Activity: Every word of every entry must be retyped exactly.
___ Extracted records
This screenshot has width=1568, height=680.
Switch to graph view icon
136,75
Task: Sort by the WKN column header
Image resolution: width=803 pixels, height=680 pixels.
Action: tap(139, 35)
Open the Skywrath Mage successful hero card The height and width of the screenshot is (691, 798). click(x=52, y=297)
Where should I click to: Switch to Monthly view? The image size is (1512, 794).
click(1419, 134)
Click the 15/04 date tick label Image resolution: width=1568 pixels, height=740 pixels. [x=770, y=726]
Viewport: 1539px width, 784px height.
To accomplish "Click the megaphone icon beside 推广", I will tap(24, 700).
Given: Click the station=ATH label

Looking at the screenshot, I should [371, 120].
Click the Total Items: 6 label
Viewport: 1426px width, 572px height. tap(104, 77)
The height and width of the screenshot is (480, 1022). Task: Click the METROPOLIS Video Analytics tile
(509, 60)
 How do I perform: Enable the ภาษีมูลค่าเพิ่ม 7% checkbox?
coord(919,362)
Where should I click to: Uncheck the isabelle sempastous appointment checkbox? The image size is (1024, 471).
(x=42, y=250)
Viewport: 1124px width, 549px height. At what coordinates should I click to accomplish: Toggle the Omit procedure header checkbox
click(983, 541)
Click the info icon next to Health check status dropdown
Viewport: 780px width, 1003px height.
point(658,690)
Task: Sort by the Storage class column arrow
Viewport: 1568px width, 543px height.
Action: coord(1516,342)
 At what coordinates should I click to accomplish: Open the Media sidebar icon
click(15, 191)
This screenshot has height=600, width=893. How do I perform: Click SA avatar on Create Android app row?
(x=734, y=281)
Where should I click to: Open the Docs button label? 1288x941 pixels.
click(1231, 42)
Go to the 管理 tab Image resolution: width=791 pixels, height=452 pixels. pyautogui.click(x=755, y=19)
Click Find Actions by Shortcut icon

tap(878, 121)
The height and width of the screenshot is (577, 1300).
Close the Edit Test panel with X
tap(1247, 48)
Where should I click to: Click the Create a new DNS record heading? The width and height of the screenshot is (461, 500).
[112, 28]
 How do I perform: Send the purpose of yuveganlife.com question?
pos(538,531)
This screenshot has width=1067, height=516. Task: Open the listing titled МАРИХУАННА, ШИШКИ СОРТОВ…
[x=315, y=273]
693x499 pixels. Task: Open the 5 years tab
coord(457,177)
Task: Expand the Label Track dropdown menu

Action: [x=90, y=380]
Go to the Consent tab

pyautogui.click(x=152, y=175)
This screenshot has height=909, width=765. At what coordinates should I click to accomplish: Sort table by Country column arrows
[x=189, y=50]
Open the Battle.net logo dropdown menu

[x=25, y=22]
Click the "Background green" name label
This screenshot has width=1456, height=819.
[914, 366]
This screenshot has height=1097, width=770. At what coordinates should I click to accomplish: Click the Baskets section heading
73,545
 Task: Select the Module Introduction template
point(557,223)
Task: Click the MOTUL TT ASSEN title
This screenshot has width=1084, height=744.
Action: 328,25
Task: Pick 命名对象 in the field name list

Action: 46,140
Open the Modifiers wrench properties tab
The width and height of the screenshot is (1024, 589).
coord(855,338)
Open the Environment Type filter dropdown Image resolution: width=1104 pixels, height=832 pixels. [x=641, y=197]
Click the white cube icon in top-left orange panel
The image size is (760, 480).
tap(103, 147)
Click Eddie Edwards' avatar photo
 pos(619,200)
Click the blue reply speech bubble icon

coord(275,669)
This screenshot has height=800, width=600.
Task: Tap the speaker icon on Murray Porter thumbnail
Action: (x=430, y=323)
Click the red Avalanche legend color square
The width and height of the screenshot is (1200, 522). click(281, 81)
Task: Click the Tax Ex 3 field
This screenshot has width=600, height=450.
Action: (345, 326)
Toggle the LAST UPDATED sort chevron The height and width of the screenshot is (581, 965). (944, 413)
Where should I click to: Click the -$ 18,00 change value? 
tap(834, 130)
______
Exercise output:
This screenshot has width=1568, height=680.
Switch to graph view icon
136,75
Task: Sort by the WKN column header
Image resolution: width=803 pixels, height=680 pixels.
Action: tap(139, 35)
Open the Skywrath Mage successful hero card The height and width of the screenshot is (691, 798). click(x=52, y=297)
Where should I click to: Switch to Monthly view? The image size is (1512, 794).
click(1419, 134)
Click the 15/04 date tick label Image resolution: width=1568 pixels, height=740 pixels. [x=770, y=726]
Viewport: 1539px width, 784px height.
To accomplish "Click the megaphone icon beside 推广", I will tap(24, 700).
Given: Click the station=ATH label

Looking at the screenshot, I should [371, 120].
Click the Total Items: 6 label
Viewport: 1426px width, 572px height. tap(104, 77)
The height and width of the screenshot is (480, 1022). Task: Click the METROPOLIS Video Analytics tile
(509, 60)
 How do I perform: Enable the ภาษีมูลค่าเพิ่ม 7% checkbox?
coord(919,362)
Where should I click to: Uncheck the isabelle sempastous appointment checkbox? The image size is (1024, 471).
(x=42, y=250)
Viewport: 1124px width, 549px height. At what coordinates should I click to accomplish: Toggle the Omit procedure header checkbox
click(983, 541)
Click the info icon next to Health check status dropdown
Viewport: 780px width, 1003px height.
point(658,690)
Task: Sort by the Storage class column arrow
Viewport: 1568px width, 543px height.
Action: coord(1516,342)
 At what coordinates should I click to accomplish: Open the Media sidebar icon
click(15, 191)
This screenshot has height=600, width=893. How do I perform: Click SA avatar on Create Android app row?
(x=734, y=281)
Where should I click to: Open the Docs button label? 1288x941 pixels.
click(1231, 42)
Go to the 管理 tab Image resolution: width=791 pixels, height=452 pixels. pyautogui.click(x=755, y=19)
Click Find Actions by Shortcut icon

tap(878, 121)
The height and width of the screenshot is (577, 1300).
Close the Edit Test panel with X
tap(1247, 48)
Where should I click to: Click the Create a new DNS record heading? The width and height of the screenshot is (461, 500).
[112, 28]
 How do I perform: Send the purpose of yuveganlife.com question?
pos(538,531)
This screenshot has width=1067, height=516. Task: Open the listing titled МАРИХУАННА, ШИШКИ СОРТОВ…
[x=315, y=273]
693x499 pixels. Task: Open the 5 years tab
coord(457,177)
Task: Expand the Label Track dropdown menu

Action: [x=90, y=380]
Go to the Consent tab

pyautogui.click(x=152, y=175)
This screenshot has height=909, width=765. At what coordinates should I click to accomplish: Sort table by Country column arrows
[x=189, y=50]
Open the Battle.net logo dropdown menu

[x=25, y=22]
Click the "Background green" name label
This screenshot has width=1456, height=819.
[914, 366]
This screenshot has height=1097, width=770. At what coordinates should I click to accomplish: Click the Baskets section heading
73,545
 Task: Select the Module Introduction template
point(557,223)
Task: Click the MOTUL TT ASSEN title
This screenshot has width=1084, height=744.
Action: 328,25
Task: Pick 命名对象 in the field name list

Action: 46,140
Open the Modifiers wrench properties tab
The width and height of the screenshot is (1024, 589).
coord(855,338)
Open the Environment Type filter dropdown Image resolution: width=1104 pixels, height=832 pixels. [x=641, y=197]
Click the white cube icon in top-left orange panel
The image size is (760, 480).
tap(103, 147)
Click Eddie Edwards' avatar photo
 pos(619,200)
Click the blue reply speech bubble icon

coord(275,669)
This screenshot has height=800, width=600.
Task: Tap the speaker icon on Murray Porter thumbnail
Action: (x=430, y=323)
Click the red Avalanche legend color square
The width and height of the screenshot is (1200, 522). click(281, 81)
Task: Click the Tax Ex 3 field
This screenshot has width=600, height=450.
Action: (345, 326)
Toggle the LAST UPDATED sort chevron The height and width of the screenshot is (581, 965). (944, 413)
Where should I click to: Click the -$ 18,00 change value? 
tap(834, 130)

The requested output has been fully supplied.